→ What is expected: Nothing but the lines from the one with "Task: Click the Clear eraser icon" through the last line of the entries below should appear in the copy, please, and no pictures.

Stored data
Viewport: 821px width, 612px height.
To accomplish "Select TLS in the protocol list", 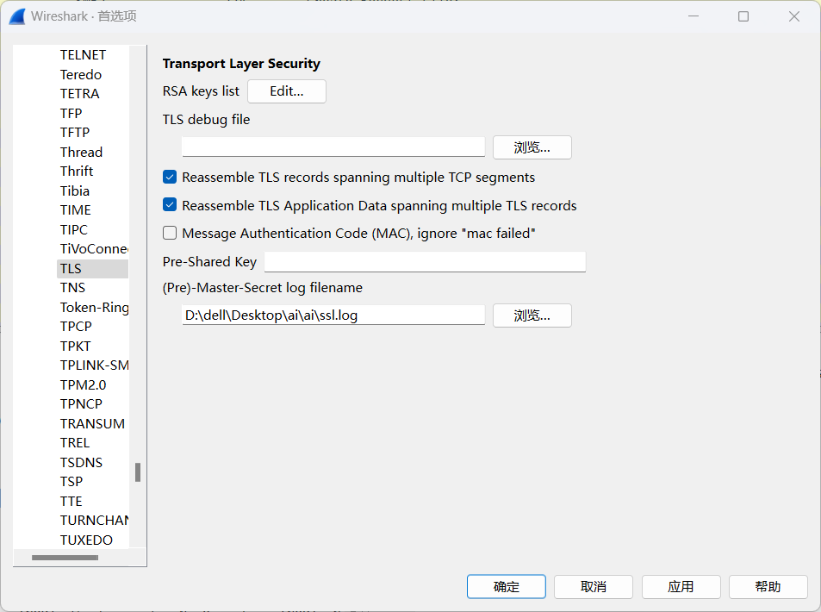I will click(x=72, y=269).
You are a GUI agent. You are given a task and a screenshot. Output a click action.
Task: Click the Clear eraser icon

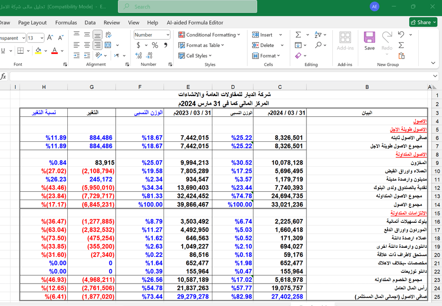coord(298,56)
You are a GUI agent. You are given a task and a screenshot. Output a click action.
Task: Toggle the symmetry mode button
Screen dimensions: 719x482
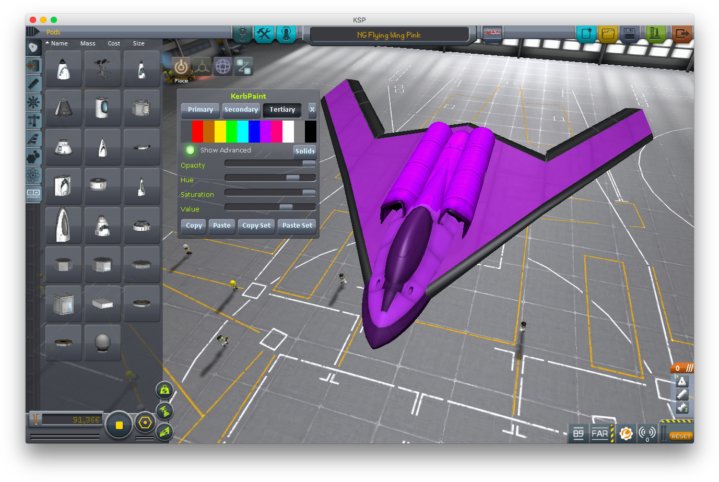(119, 425)

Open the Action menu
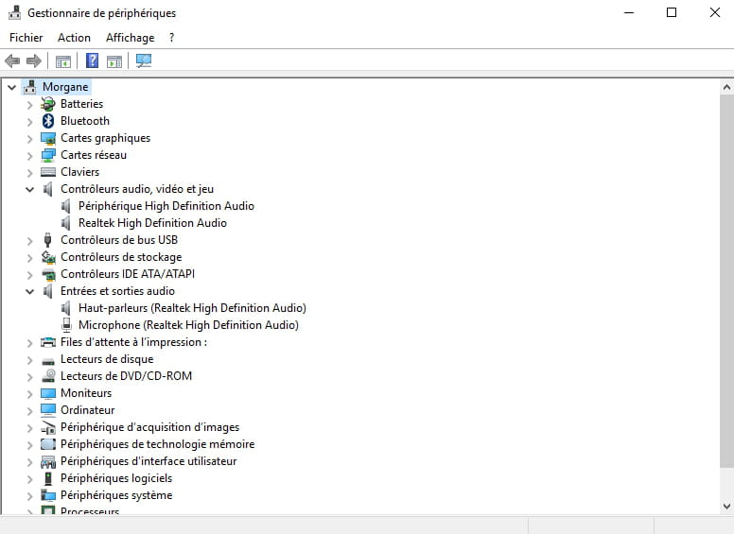pyautogui.click(x=74, y=38)
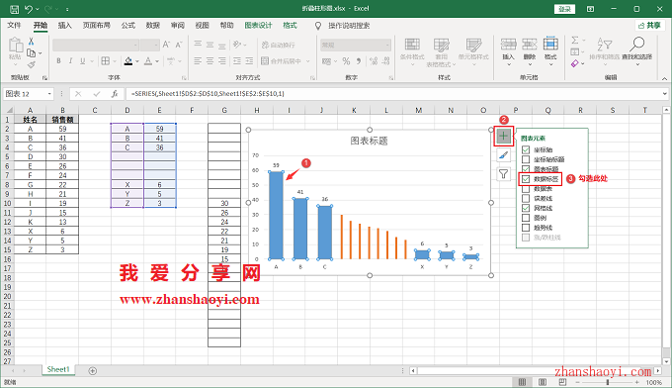
Task: Click the Format Painter icon
Action: coord(32,64)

→ Expected answer:
Task: Click the Clear eraser icon

coord(298,56)
You are a GUI agent. You are given a task and a screenshot. Output a click action.
Task: Toggle the symmetry mode button
Screen dimensions: 719x482
(119, 425)

Open the Action menu
pyautogui.click(x=74, y=38)
Task: Click the Format Painter icon
Action: coord(32,64)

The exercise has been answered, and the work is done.